== Exercise instructions ==
**1)** In the passage on peripheral artery disease and heart attacks, turn the paragraph that begins "Heart attacks are not all the same" into a short bulleted list that keeps its main facts.
**2)** Extend the passage on peripheral artery disease and heart attacks, picking up after its final sentence.

== Passage provided ==
A study confirmed that patients with peripheral artery disease have a higher risk of heart attack, and are more likely to have a rarer type of heart attack.

Heart attacks are not all the same. Researchers previously knew that people with peripheral artery disease, a condition caused by the narrowing of blood vessels in the arms and legs, were at an elevated risk of heart attack. But a new study has found that people with PAD are also more likely to have a rarer type of a heart attack — known as a type 2 or a secondary heart attack.

The researchers, led by Christoph Olivier, MD, a postdoctoral research fellow in cardiovascular medicine at the Stanford Center for Clinical Research, and Kenneth Mahaffey, MD, professor of medicine and director of SCCR, analyzed data collected during the multicenter EUCLID trial. The trial compared the efficacy of two drugs (ticagrelor and clopidogrel) for patients with PAD. But the Stanford-led team was interested in a different angle: How likely is that PAD patients will have heart attacks, and which types will they have?

The answers to these questions could help physicians provide better care for people with PAD, Olivier said. PAD affects about 8.5 million people in the U.S. and commonly involves leg pain and can lead to hard-to-heal sores or numbness in the toes and feet.

The team found that of the 14,000 patients who participated in the trial, about 5 percent of them had a heart attack within 30 months. The paper appears in JAMA Cardiology.

This finding was not particularly surprising, but serves as a good head's up to physicians that PAD patients require special care since they are at high risk for a heart attack, Olivier said.

More surprising was the type of heart attack.

Type 1 heart attacks are considered the typical heart attack, and can occur when the vessel that supplies the heart with block is blocked. It is the most common heart attack overall and was the most common among EUCLID patients (about 60 percent of their heart attacks were type 1).

== Data extract ==

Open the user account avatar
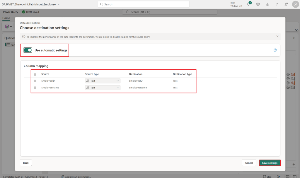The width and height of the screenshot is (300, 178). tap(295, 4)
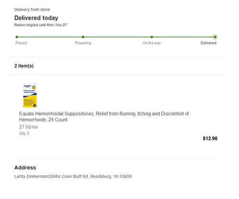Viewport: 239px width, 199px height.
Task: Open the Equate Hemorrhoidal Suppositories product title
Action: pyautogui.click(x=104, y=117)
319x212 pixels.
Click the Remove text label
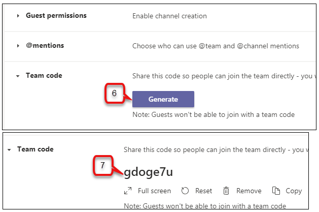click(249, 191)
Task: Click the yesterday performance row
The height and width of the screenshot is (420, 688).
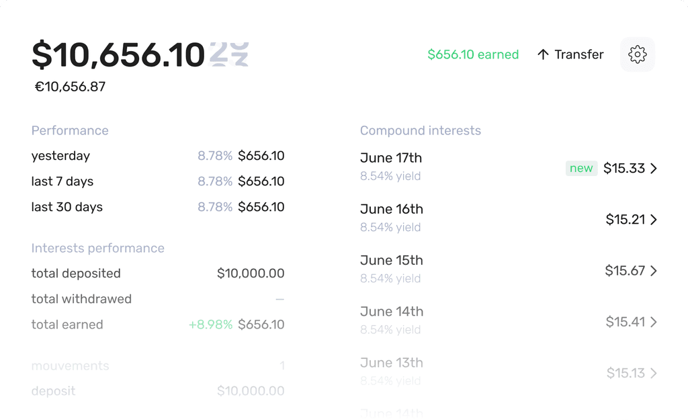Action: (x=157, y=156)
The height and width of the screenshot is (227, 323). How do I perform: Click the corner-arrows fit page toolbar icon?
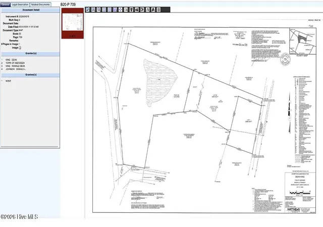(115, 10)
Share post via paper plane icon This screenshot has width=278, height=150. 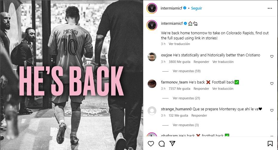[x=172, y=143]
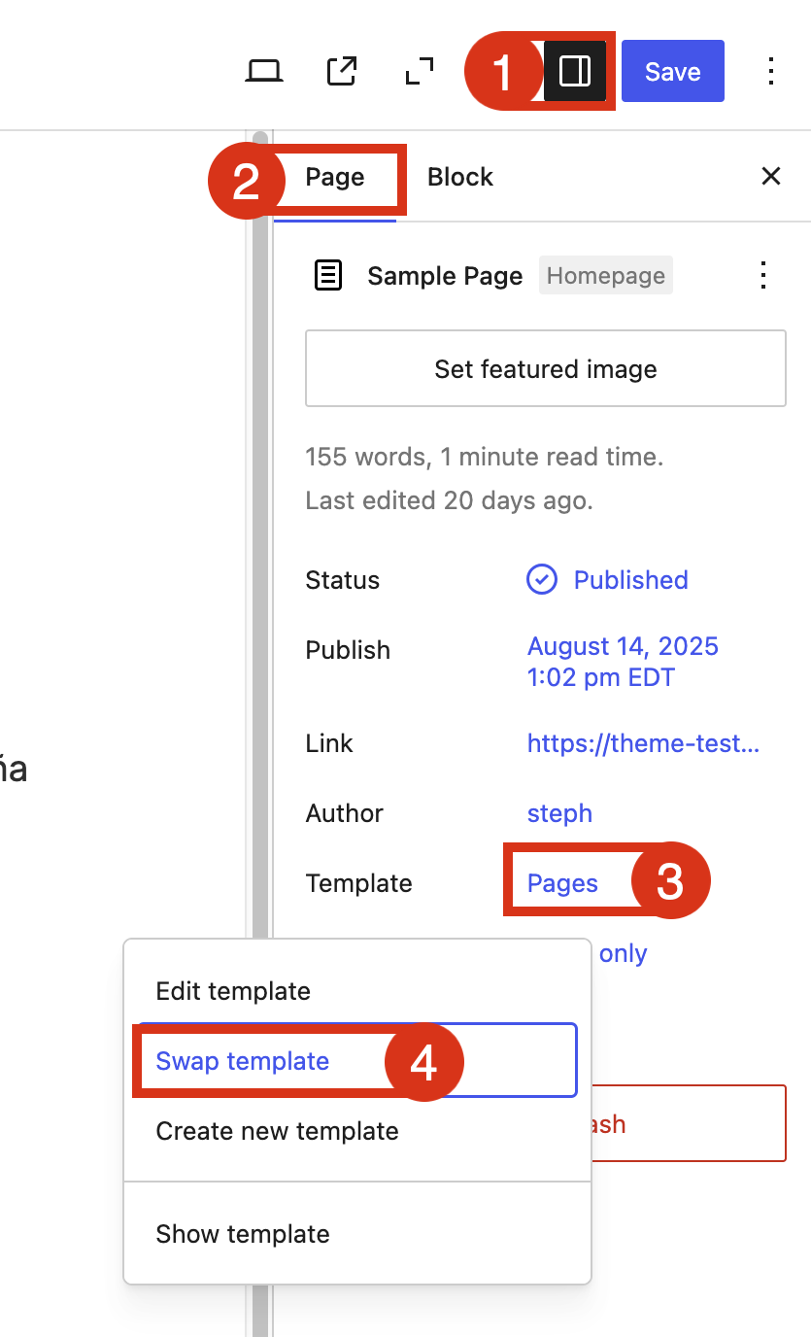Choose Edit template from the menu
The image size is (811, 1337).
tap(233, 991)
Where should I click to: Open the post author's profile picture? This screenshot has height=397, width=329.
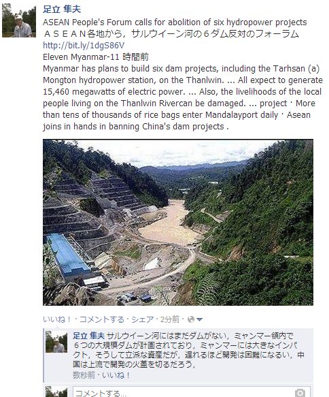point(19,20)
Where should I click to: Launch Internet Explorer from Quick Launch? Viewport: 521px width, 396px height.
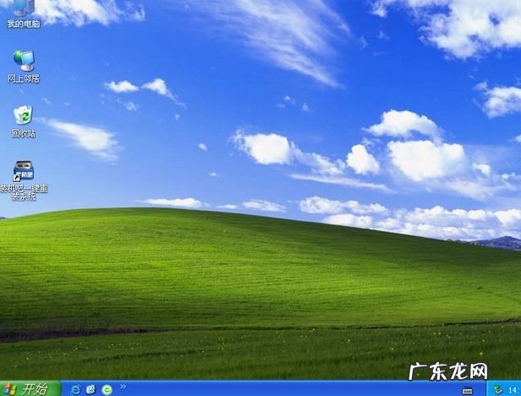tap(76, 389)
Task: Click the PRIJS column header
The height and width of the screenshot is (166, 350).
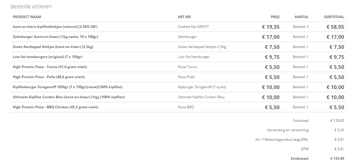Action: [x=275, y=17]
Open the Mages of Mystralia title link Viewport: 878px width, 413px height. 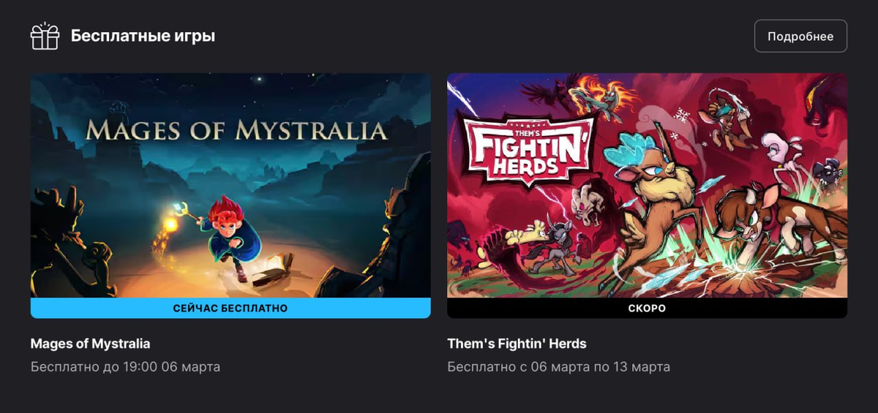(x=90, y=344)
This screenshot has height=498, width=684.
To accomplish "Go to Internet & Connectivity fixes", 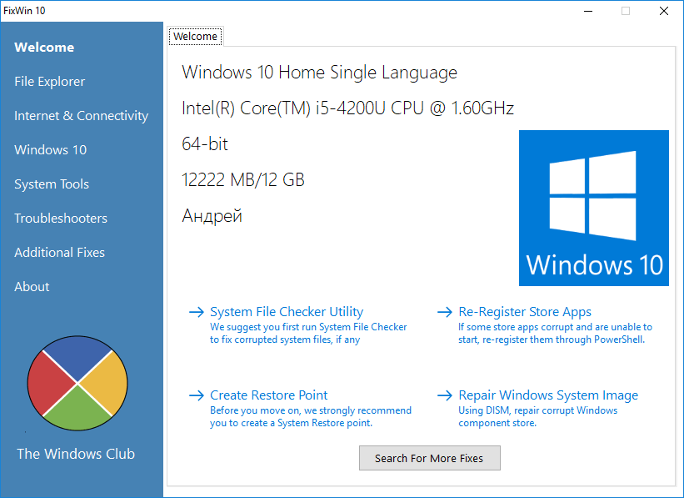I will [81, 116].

---

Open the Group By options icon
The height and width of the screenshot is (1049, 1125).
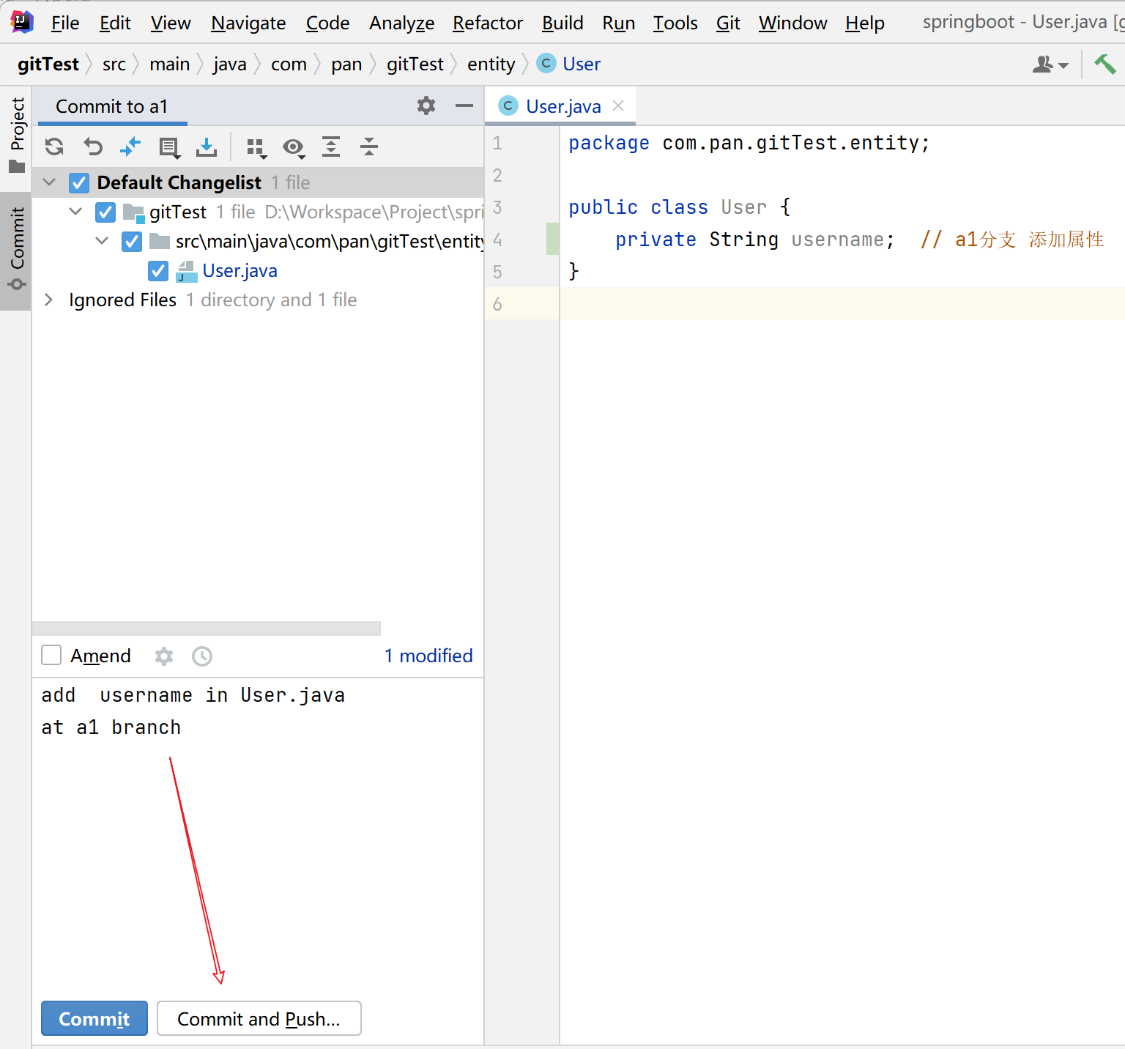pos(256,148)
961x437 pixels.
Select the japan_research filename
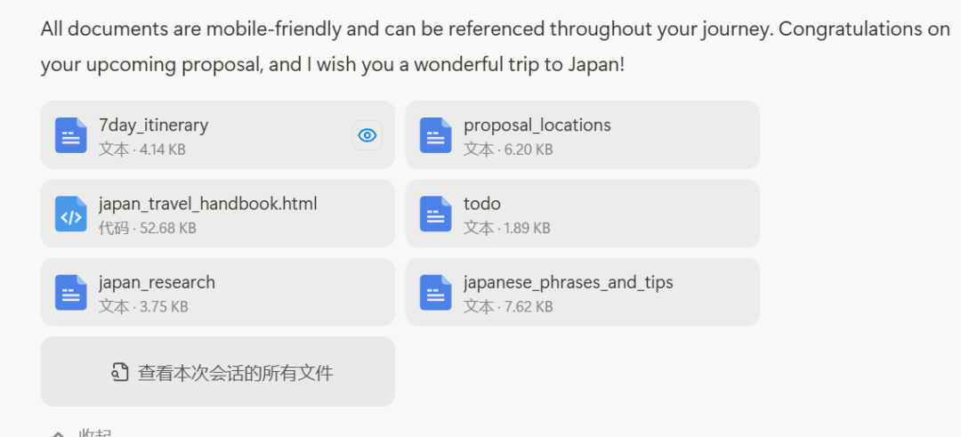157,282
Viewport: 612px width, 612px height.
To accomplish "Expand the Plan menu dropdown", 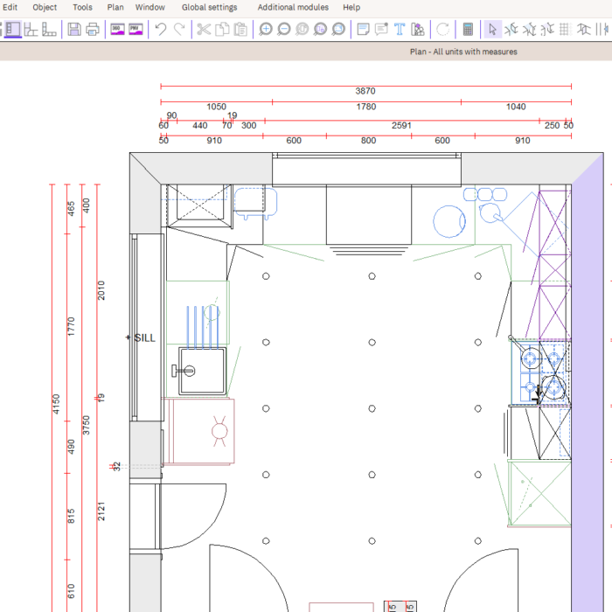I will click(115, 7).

---

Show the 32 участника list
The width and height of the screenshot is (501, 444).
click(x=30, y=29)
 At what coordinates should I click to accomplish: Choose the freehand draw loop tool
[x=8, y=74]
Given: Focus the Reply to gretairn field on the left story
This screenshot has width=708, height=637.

== Task answers ==
**1)**
- Heart attacks are not all the same.
- Researchers already knew that people with peripheral artery disease (PAD) are at higher risk of heart attack. PAD is a narrowing of blood vessels in the arms and legs.
- A new study found that people with PAD are also more likely to have a rarer kind, known as a type 2 or secondary heart attack.

**2)**
Type 2 heart attacks are characterized by a mismatch between oxygen demand and supply. This type of heart attack has any number of causes and lacks a standard treatment.

Unexpectedly, the researchers found that about one third of the EUCLID patients who had a heart attack had a type 2 heart attack. Other studies that examined people with heart conditions have generally found less than 10 percent of heart attacks were type 2, the paper states.

"The rate of type 2 heart attacks seems especially high. That was a surprise," Olivier told me.

The high rate highlights the importance of developing improved evidence-based standards to manage type 2 heart attacks, which, given the variety of causes, can require a variety of therapies, Olivier said.

In addition, the researchers found that a previous heart attack was not a risk factor for a type 2 heart attack, although it was a risk factor for a type 1 heart attack.

The study participants were only followed for 30 months, but the risk of heart attack continues to climb as the patients with PAD age, Olivier said.

"More research is needed to identify therapies to reduce the risk of [heart attack] in these patients and especially to improve management of type 2 [heart attacks]," Olivier said.